My cabin is starboard side, as we head north from the Caribbean island of Grand Turk toward Miami, Florida. The ship's speed is 19.1 knots and sea depth is a whopping 16,120 feet. I wonder if the fish down deep sense any climate change in the ocean.
I've never heard innocent fish arguing with each other about political topics or any other topics. "Hey, this water is warmer than last year!" They don't say that, but maybe they feel it. Meanwhile, they just swim and feed in the blue green depths.
But for me, I do take a political position. I figure cutting industrial emissions and greenhouse gasses will help slow down climate change. In my opinion, the United States, as a world leader, should have stayed in the Paris Climate Accords. As we attempt to prevent nuclear war, we are acting as a protector of nations, communities, and the earth. Why don't we protect the earth in the area of climate change?
Our group on the Carnival Glory includes my son, my daughter and her husband and their two children, my son-in-law's parents, my husband and me. We have not discussed climate change over dinner. We are here to have fun. We have gone swimming on the beaches of St. Thomas, Half Moon Cay and Grand Turk, each with lovely aqua waters. The clarity of the ocean in Half Moon Cay startled me, as clear as a glass table. It was so clear it permitted me to see the ocean floor, and walk out as far as I could, until I was in over my head, treading water. I did this for hours with a smile off my face all day.
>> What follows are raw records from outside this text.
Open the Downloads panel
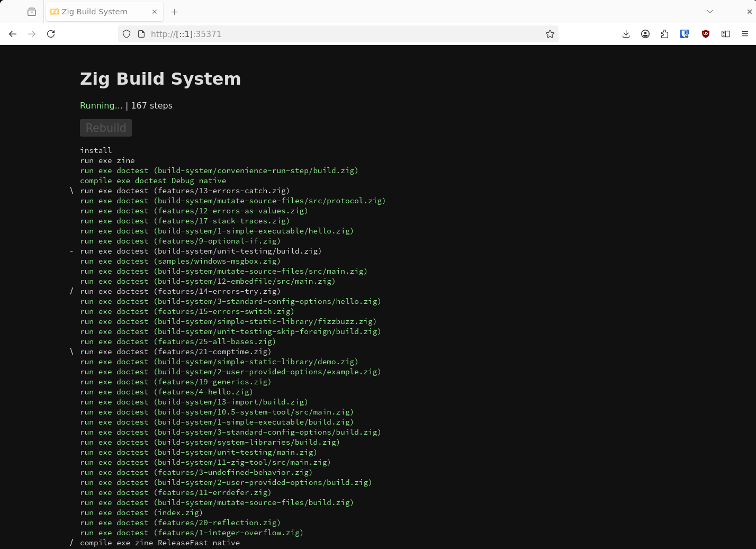Screen dimensions: 756x549 [626, 34]
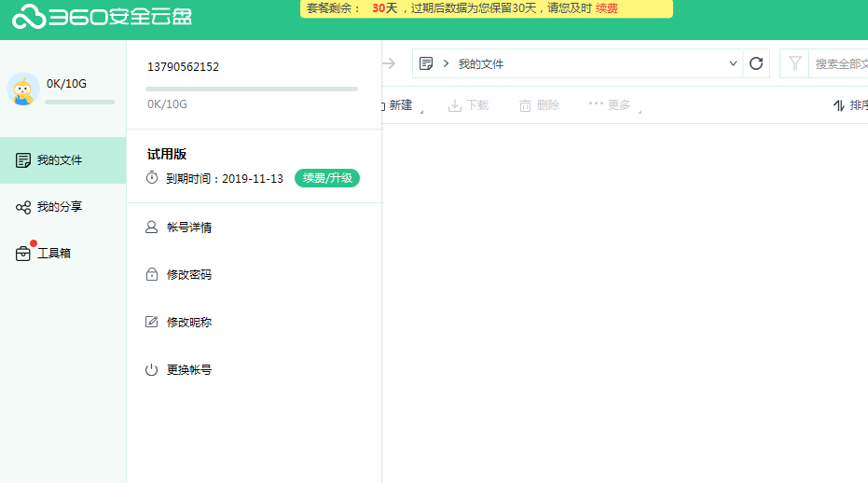The image size is (868, 483).
Task: Click the filter funnel icon
Action: tap(794, 63)
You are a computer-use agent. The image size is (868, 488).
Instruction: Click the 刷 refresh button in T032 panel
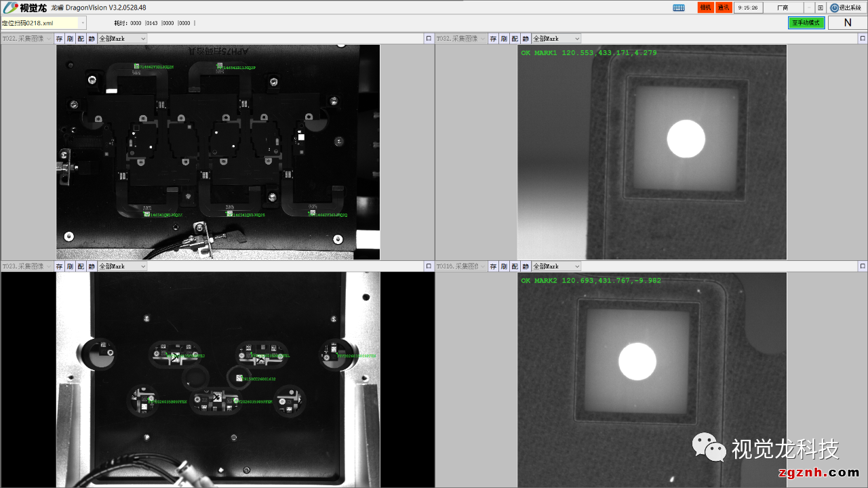pos(504,39)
Now, toward the end of our cruise, I meditate on my balcony. The breeze is strong and blows my hair. I love the motion of the sea. The clouds glow pink, their layers lit up like a heavenly rose garden floating by with the breeze.
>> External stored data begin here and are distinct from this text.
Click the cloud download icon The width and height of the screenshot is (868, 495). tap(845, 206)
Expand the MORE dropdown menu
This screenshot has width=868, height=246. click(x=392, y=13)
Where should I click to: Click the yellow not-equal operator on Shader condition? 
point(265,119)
I am enraptured, fascinated and riveted by the view from my balcony. With a false security on board the Carnival Glory, a "great mother ship" life seems good. But if, when we dock in the port of Miami, the ocean has covered Miami Beach and lapped over the road to our hotel, we will wake up in a hurry.
I will quickly order from Amazon.com the new "climate-change-fin-growing-medication." I will not flounder around and order it for my entire family right away. Our grandchildren had better all grow fins and learn how to swim and breathe underwater.
I'm just kidding you, here, or am I?